Layered into its economic crisis, Nigeria has three major actual or potential conflict situations to address. From a humanitarian perspective, the most serious of these is that in the northeast and the Boko Haram insurgency: 480,000 children are suffering severe acute malnutrition, according to Médecins Sans Frontières. A joint U.N. multi-sector assessment report found that 800,000 people are severely food insecure and that without interventions an estimated 67,000 children under the age of five might die: 184 every day in Borno and Yobe states.
From a wider national stability perspective, clashes between settled farmers and nomadic herdsmen along Nigeria’s Middle Belt and northwards, if mismanaged and securitized, could escalate into a severe and destabilizing conflict. From the economic perspective, the resurgence of militancy in the Niger Delta is the key security threat that must be addressed, but this will be a delicate process of negotiation and smart politics: Niger Delta militants, capable of sophisticated attacks that have shut down production repeatedly in 2016, understand that their bargaining position is strong and the government can ill afford a redeployment of military resources currently stationed in the northeast.
Even with the scale of challenges in 2016, however, this is not the undoing of this internationally significant nation. However fragmented, there is considered policy and concerted effort in certain sectors. Power reform and infrastructure development can be picked up again. Policy frameworks are being put in place, such as in solid minerals, to create space for improvement.
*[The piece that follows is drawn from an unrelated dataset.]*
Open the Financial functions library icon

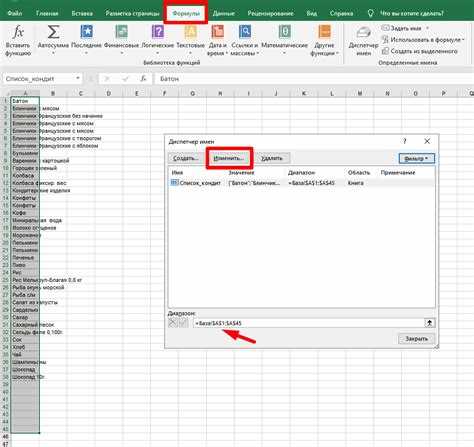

Nigeria is a tug of war between positive influences and negative forces, between ideologues and pragmatists, between self-interested elites and reformers with national vision, between long-term planning and short-term expediency. Its turbulent times will continue well into 2017. The key to using this for the kind of systemic transformation that Nigeria needs is leadership that can show national vision, build intellectual and policy consensus, accommodate dissent and delegate decision making.
Elizabeth Donnelly is the Deputy Head of the Africa Program at Chatham House, an international affairs think tank based in London.